AASs also catalyse various changes in lipid metabolism; the most noticeable being increases in LDL (low density lipoprotein) levels by approximately 20% and reductions in HDL (high density lipoprotein) levels by values ranging from 20% to 70%. Though the mechanism of this action is inadequately understood, it has been postulated that LDL levels increase due to the action of the enzyme hepatic triglyceride lipase (augmented by AASs) that causes increased catabolism of VLDL (very low density lipoproteins). These changes in lipoproteins (dyslipidaemia) will result in significantly increased risks of coronary artery disease.10 The above effects therefore suggest that there is increased risk for cardiovascular diseases among anabolic steroid users11.


From the information presented in this paper, it is clear that while anabolic androgenic steroids provide undue advantages to their users, they simultaneously predispose their users to a plethora of cardiovascular problems including, but not limited to, hypertension, arrhythmias, acute myocardial infarctions, thromboembolic episodes and sudden cardiac death. There is marked paucity of information on the cardiovascular effects and anabolic androgenic steroids among sportsmen and it is thus imperative that organisations, anti-doping agencies and providers collect and supply as much information as possible from and to athletes, physicians, coaches and parents in order to help in furthering the education of the risks involved in the use of anabolic androgenic steroids (AASs).



1. Baron DA, Martin DM, Abol Magd S. Doping in sports and its spread to at-risk populations: an international review. World Psychiatry. 2007;6(2):118-123.

2. Press D. Drug Abuse In Athletes. 2014:95-105.

3. Sherwood L. Human Physiology: From Cells to Systems.; 2010. doi:9781111577438.

4. Doping Prevention: Anabolic agents. http://www.doping-prevention.sp.tum.de/substances-and-methods/anabolic-agents/anabolic-agents.html. Accessed June 3, 2015.

5. Sturmi JE, Diorio DJ. Anabolic agents. Clin Sports Med. 1998;17(2):261-282. doi:10.1016/S0278-5919(05)70080-6.

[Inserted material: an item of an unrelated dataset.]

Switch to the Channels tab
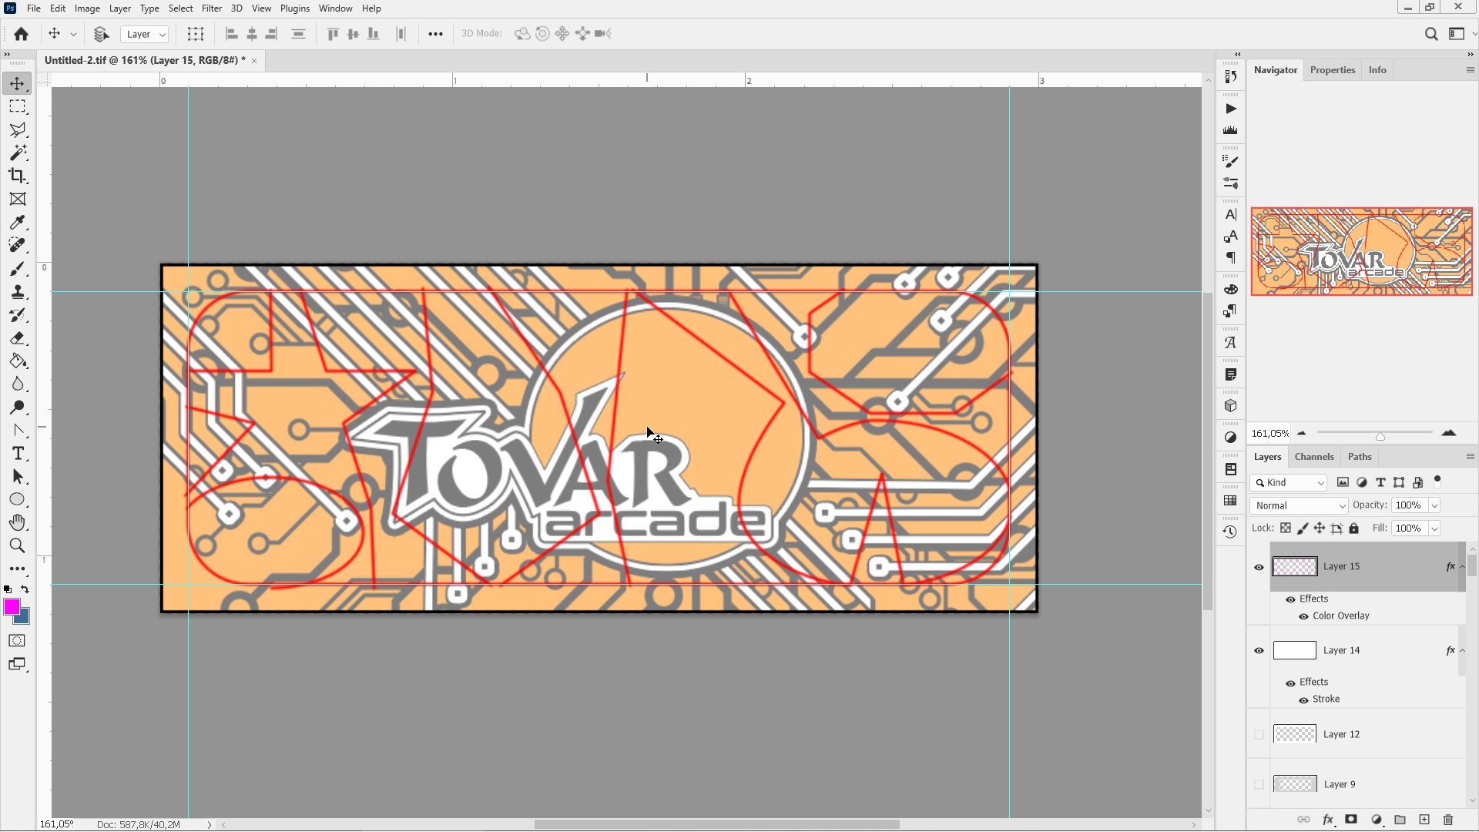 tap(1313, 456)
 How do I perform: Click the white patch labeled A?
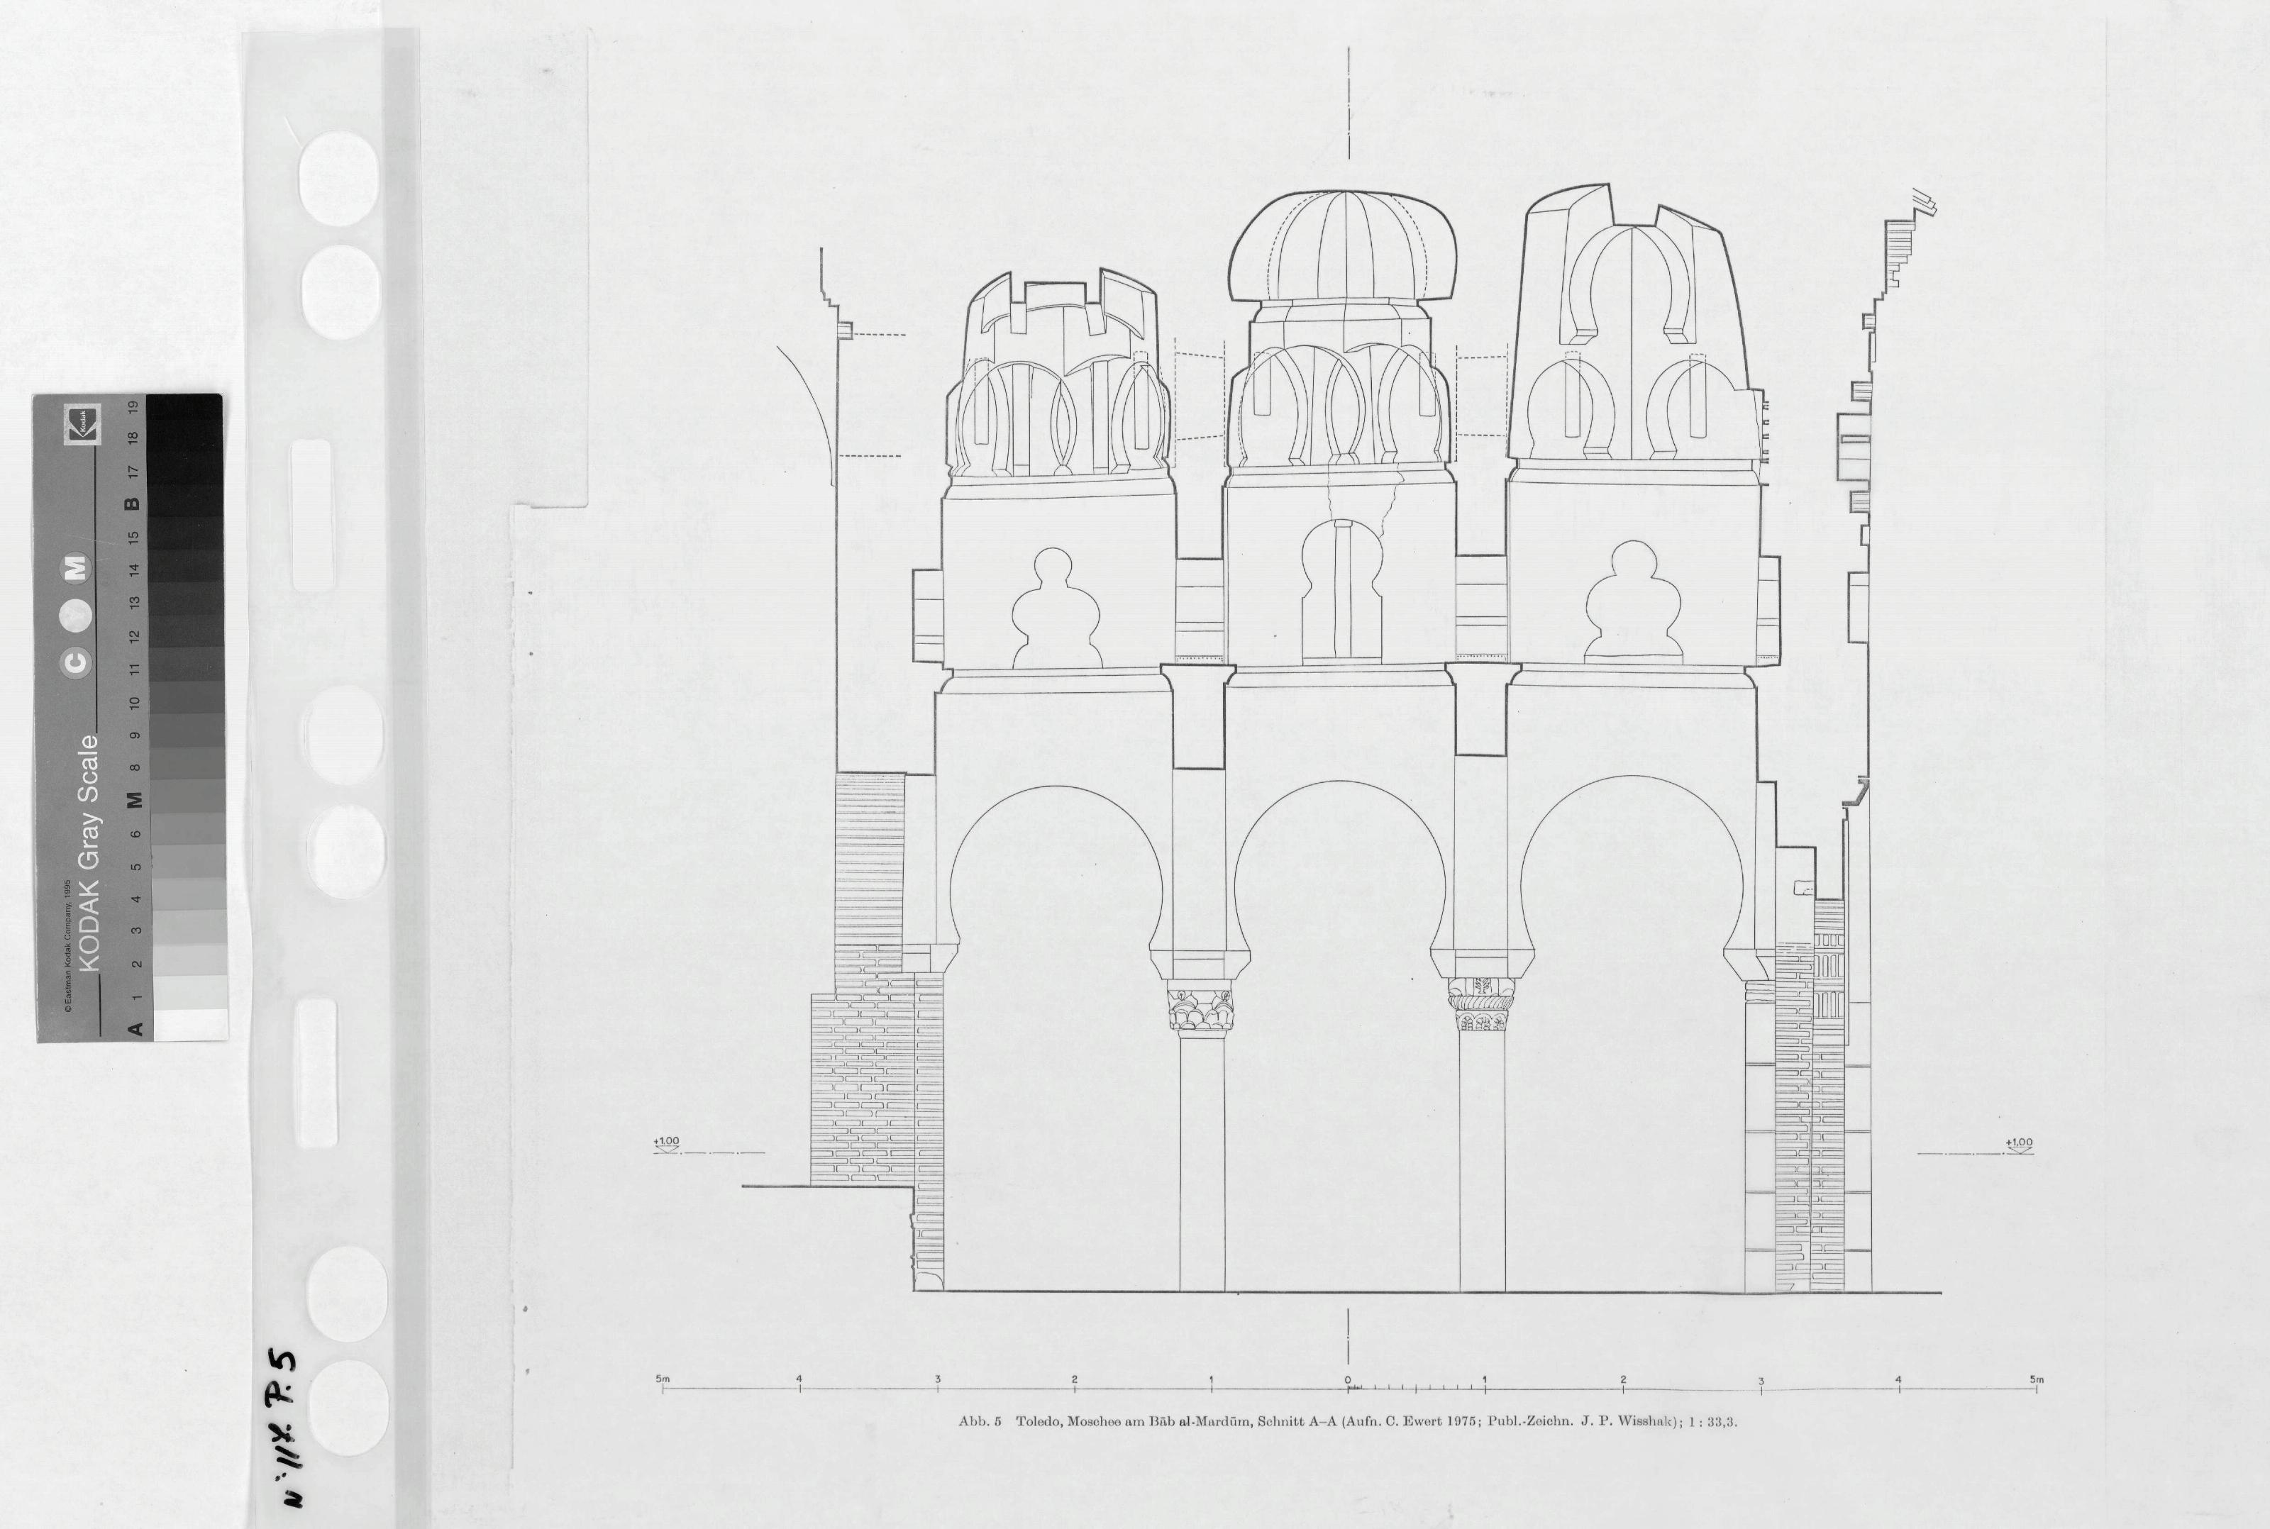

6. Urhausen A, Albers T, Kindermann W. Are the cardiac effects of anabolic steroid abuse in strength athletes reversible ? 2004:496-501. doi:10.1136/hrt.2003.015719.

7. Evans NA. American Journal of Sports Team Physician ’ s Corner. 2004. doi:10.1177/0363546503262202.

8. Wilson C, Maass R, Estrada M. Cardiovascular Effects of Androgens. 1998.

9. Doping Prevention: Mode of action. http://www.doping-prevention.sp.tum.de/substances-and-methods/anabolic-agents/mode-of-action.html. Accessed June 3, 2015.

10. Achar S, Rostamian A, Narayan SM. Cardiac and metabolic effects of anabolic-androgenic steroid abuse on lipids, blood pressure, left ventricular dimensions, and rhythm. Am J Cardiol. 2010;106(6):893-901. doi:10.1016/j.amjcard.2010.05.013.

11. Vanberg P, Atar D. Androgenic anabolic steroid abuse and the cardiovascular system. Handb Exp Pharmacol. 2010;(195):411-457. doi:10.1007/978-3-540-79088-4_18.